Extrait:
Déclarer et optimiser l’imposition de vos revenus locatifs

Les revenus locatifs perçus d’une location nue sont imposés dans la catégorie des revenus fonciers. Deux régimes coexistent : le micro-foncier, accessible si les loyers annuels n’excèdent pas 15 000 €, accorde un abattement forfaitaire de 30 %. Le régime réel permet de déduire les charges effectives : intérêts d’emprunt, travaux d’entretien et de réparation, assurance, taxe foncière, frais de gestion et honoraires d’agence.

Choisir entre micro-foncier et régime réel

Le régime réel devient avantageux lorsque les charges déductibles dépassent 30 % des loyers bruts. Un emprunt immobilier en cours génère des intérêts qui, cumulés aux autres charges, rendent souvent le réel plus favorable. L’option pour le réel est irrévocable pendant trois ans. Il convient donc de simuler les deux scénarios avant de se décider, en tenant compte de l’évolution prévisible des charges sur cette période.

Parties de l'exercice:
A – D'après l'extrait sur les revenus locatifs, pendant combien de temps l'option pour le régime réel est-elle irrévocable ?
B – Renvoyez le passage de l'extrait sur les revenus locatifs commençant par « Le régime réel devient » et se terminant par « sur cette période. ».
C – Reprenez la rédaction de l'extrait sur les revenus locatifs là où il s'arrête.
Les entrées qui suivent forment un contenu distinct de l'extrait sur les revenus locatifs.

[Entrées de données recueillies]
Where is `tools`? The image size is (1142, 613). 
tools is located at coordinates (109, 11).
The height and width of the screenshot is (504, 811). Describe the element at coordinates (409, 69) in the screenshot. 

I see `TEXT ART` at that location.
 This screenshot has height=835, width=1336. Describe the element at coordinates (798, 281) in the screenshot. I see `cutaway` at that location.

Réponses:
A – Pendant trois ans.

B –
Le régime réel devient avantageux lorsque les charges déductibles dépassent 30 % des loyers bruts. Un emprunt immobilier en cours génère des intérêts qui, cumulés aux autres charges, rendent souvent le réel plus favorable. L’option pour le réel est irrévocable pendant trois ans. Il convient donc de simuler les deux scénarios avant de se décider, en tenant compte de l’évolution prévisible des charges sur cette période.

C –
La déclaration s’effectue sur le formulaire 2044 pour le régime réel, annexée à la déclaration de revenus n° 2042. Les loyers sont reportés en case 4BA ou 4BE selon le régime. En cas de déficit foncier (charges supérieures aux loyers), l’excédent s’impute sur le revenu global dans la limite de 10 700 € par an, hors intérêts d’emprunt. Le solde se reporte sur les revenus fonciers des dix années suivantes. Cette mécanique de déficit foncier constitue un levier fiscal puissant pour les propriétaires qui rénovent un bien locatif.